= Task details =
The answer is to be an exact copy of the lines below running from the line with "RSF Blog (34, 1351)" down to the line with "Maude Elyther (92, 913)", both ends included, and nothing more.

Stored data entries

########

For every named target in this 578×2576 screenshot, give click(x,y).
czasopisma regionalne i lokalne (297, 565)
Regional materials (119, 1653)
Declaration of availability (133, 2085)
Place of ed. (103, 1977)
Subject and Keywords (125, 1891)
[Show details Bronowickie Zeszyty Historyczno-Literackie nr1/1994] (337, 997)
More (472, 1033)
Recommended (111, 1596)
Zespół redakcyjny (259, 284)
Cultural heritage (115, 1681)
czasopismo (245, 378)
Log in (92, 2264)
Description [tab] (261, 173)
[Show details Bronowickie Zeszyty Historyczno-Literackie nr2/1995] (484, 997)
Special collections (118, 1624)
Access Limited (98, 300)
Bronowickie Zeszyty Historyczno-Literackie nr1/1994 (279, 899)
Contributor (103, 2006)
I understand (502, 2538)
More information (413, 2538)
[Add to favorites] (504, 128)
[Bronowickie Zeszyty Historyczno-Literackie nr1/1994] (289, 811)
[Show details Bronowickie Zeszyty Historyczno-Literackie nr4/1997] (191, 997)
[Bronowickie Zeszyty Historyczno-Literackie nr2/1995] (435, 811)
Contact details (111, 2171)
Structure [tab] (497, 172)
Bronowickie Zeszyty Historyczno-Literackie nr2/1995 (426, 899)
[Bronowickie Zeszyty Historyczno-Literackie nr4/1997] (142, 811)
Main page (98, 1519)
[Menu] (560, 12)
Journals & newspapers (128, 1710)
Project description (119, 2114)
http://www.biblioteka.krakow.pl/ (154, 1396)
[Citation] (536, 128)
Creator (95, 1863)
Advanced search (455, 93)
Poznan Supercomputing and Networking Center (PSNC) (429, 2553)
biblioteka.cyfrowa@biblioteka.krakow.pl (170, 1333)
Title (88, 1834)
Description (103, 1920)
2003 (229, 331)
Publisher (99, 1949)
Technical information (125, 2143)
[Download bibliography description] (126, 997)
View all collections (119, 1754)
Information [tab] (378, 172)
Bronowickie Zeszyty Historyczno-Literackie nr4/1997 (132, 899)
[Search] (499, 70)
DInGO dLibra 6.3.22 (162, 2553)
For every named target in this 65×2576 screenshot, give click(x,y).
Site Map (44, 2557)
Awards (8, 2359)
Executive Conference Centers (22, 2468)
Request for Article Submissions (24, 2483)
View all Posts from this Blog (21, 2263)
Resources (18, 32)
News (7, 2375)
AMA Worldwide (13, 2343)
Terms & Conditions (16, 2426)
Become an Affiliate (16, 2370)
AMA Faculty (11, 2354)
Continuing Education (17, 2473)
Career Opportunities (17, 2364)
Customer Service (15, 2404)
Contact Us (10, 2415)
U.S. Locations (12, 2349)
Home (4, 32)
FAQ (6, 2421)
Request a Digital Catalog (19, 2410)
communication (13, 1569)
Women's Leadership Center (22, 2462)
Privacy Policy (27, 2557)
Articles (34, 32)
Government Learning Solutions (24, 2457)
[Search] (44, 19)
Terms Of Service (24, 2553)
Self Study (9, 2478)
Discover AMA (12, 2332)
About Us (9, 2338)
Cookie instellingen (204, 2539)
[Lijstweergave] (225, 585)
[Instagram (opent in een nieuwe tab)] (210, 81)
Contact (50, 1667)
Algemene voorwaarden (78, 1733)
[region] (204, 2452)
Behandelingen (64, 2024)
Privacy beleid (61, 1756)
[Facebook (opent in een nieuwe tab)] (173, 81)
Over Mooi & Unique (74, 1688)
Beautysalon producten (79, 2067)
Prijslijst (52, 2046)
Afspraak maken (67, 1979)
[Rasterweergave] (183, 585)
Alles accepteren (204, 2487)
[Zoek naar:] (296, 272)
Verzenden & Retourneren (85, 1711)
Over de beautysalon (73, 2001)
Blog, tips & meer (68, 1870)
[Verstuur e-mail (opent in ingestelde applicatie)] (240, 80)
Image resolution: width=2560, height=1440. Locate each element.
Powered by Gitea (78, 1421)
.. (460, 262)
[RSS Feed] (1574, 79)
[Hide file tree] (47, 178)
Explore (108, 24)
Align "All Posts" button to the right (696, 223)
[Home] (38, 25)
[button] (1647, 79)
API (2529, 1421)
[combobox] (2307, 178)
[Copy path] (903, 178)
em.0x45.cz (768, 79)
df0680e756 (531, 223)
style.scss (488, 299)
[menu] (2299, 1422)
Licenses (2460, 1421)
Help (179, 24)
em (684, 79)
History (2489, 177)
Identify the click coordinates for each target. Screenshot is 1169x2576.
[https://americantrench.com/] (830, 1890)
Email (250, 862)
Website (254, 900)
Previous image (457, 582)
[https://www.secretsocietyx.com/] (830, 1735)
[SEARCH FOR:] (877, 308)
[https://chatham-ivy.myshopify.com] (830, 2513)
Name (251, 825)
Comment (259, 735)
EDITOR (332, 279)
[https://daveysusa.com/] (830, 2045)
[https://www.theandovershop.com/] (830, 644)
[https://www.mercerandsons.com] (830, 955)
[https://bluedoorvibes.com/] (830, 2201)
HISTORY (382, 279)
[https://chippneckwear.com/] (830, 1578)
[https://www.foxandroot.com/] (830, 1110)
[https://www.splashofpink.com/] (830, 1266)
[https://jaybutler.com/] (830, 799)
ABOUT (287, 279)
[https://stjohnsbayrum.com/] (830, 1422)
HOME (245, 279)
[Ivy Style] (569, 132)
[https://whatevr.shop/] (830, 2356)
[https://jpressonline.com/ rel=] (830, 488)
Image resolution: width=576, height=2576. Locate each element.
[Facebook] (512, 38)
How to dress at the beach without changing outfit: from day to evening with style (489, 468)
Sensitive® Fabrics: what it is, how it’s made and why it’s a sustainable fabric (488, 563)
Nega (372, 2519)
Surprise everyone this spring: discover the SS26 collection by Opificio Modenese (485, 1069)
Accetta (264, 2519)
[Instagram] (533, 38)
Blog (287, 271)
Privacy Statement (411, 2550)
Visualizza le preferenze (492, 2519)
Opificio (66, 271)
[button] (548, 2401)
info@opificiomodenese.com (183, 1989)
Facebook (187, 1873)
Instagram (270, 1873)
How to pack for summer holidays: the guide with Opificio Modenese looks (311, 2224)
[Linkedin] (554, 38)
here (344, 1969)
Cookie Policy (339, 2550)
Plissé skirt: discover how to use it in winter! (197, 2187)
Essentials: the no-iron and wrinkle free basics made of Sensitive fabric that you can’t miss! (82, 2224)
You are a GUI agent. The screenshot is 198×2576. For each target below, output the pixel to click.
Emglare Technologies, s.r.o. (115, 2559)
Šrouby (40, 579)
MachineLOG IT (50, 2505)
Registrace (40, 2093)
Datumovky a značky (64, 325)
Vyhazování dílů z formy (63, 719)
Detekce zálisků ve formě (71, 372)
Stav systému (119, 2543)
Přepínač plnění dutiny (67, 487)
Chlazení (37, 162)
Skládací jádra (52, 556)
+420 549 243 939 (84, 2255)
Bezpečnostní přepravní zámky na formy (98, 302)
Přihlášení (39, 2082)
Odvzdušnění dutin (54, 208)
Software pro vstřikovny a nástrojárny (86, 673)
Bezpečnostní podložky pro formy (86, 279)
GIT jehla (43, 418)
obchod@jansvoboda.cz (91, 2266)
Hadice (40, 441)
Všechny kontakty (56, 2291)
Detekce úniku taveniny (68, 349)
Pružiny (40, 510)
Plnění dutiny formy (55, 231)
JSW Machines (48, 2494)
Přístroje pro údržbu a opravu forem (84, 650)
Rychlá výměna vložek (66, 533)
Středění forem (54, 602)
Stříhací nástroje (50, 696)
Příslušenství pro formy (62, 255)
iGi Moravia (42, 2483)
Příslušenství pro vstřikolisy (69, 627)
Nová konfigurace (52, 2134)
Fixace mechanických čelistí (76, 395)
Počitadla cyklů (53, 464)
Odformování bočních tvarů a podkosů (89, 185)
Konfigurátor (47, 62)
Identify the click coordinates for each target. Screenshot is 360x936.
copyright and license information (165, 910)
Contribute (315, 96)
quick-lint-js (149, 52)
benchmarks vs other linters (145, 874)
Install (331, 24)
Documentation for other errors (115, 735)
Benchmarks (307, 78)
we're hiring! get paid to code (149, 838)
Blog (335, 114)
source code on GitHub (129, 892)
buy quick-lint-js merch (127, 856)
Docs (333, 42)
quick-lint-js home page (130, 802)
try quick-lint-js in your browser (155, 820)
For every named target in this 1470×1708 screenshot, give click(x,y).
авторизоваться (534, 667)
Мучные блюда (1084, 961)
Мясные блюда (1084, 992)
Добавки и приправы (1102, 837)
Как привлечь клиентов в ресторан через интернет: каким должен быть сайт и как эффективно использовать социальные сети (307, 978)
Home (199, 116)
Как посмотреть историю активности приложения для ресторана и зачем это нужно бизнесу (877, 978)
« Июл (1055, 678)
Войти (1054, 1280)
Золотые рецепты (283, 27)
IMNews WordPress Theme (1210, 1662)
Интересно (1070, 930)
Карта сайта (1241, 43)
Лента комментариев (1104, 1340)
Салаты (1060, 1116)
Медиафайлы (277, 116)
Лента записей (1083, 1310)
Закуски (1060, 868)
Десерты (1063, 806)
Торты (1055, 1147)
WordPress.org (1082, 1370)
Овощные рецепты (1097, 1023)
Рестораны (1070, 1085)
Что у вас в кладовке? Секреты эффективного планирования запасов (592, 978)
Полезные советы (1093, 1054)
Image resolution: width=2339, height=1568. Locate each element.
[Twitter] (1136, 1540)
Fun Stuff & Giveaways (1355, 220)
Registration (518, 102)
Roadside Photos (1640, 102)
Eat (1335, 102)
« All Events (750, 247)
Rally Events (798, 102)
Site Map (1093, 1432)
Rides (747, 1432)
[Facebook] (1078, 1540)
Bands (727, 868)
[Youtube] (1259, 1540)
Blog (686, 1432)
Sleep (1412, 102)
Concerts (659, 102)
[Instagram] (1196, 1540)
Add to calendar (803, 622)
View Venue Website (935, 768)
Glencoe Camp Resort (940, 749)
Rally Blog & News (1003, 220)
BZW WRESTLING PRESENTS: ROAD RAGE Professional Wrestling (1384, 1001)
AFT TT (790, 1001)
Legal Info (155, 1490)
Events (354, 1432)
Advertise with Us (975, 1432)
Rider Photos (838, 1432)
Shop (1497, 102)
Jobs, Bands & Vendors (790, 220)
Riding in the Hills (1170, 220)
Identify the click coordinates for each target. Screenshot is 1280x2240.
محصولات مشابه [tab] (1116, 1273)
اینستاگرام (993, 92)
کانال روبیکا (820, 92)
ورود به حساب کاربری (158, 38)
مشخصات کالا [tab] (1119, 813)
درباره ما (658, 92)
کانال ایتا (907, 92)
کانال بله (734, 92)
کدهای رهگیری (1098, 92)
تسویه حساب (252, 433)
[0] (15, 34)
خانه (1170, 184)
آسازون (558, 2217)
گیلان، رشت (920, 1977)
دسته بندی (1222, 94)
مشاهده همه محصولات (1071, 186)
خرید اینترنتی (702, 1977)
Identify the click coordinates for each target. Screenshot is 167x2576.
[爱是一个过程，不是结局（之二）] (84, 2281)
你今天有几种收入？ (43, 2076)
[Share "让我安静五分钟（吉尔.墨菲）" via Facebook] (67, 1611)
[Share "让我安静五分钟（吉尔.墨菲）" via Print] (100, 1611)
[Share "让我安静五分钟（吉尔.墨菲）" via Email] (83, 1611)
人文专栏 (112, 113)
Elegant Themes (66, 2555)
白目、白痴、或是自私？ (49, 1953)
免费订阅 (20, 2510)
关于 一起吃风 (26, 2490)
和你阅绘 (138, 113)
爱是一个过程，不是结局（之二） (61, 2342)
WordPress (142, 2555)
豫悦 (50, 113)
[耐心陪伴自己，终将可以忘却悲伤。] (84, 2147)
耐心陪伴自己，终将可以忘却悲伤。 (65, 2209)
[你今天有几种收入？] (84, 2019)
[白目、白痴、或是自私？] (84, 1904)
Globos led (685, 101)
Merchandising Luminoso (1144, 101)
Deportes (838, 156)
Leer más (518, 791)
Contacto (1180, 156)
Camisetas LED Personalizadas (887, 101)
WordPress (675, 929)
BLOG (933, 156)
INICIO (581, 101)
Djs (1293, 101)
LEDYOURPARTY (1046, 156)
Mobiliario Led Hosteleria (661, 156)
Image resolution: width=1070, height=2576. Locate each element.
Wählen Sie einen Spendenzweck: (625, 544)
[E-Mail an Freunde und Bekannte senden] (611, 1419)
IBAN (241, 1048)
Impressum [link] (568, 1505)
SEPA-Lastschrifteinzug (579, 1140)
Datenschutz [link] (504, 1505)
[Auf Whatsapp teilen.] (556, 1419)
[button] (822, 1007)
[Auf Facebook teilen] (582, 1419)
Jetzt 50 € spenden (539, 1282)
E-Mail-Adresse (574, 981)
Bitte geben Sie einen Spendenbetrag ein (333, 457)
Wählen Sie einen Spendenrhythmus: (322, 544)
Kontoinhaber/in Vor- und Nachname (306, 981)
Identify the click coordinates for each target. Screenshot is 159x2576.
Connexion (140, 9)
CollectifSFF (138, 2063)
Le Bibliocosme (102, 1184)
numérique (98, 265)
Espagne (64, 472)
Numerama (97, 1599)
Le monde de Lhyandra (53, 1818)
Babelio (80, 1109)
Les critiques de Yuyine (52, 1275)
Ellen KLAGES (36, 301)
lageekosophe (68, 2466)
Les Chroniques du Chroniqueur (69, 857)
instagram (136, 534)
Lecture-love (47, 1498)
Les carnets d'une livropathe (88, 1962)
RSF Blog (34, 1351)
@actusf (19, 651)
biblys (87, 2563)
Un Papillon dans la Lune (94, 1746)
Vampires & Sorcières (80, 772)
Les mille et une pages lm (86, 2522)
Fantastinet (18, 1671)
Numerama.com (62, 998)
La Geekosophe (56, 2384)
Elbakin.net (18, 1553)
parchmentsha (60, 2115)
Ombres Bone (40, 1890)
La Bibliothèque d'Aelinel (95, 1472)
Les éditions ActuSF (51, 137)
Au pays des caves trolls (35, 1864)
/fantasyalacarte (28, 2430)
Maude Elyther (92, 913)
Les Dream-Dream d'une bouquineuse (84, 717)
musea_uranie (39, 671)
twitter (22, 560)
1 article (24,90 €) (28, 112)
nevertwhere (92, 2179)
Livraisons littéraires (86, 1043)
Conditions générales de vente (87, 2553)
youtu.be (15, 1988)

########

= Reply to the task =
RSF Blog (34, 1351)
@actusf (19, 651)
biblys (87, 2563)
Un Papillon dans la Lune (94, 1746)
Vampires & Sorcières (80, 772)
Les mille et une pages lm (86, 2522)
Fantastinet (18, 1671)
Numerama.com (62, 998)
La Geekosophe (56, 2384)
Elbakin.net (18, 1553)
parchmentsha (60, 2115)
Ombres Bone (40, 1890)
La Bibliothèque d'Aelinel (95, 1472)
Les éditions ActuSF (51, 137)
Au pays des caves trolls (35, 1864)
/fantasyalacarte (28, 2430)
Maude Elyther (92, 913)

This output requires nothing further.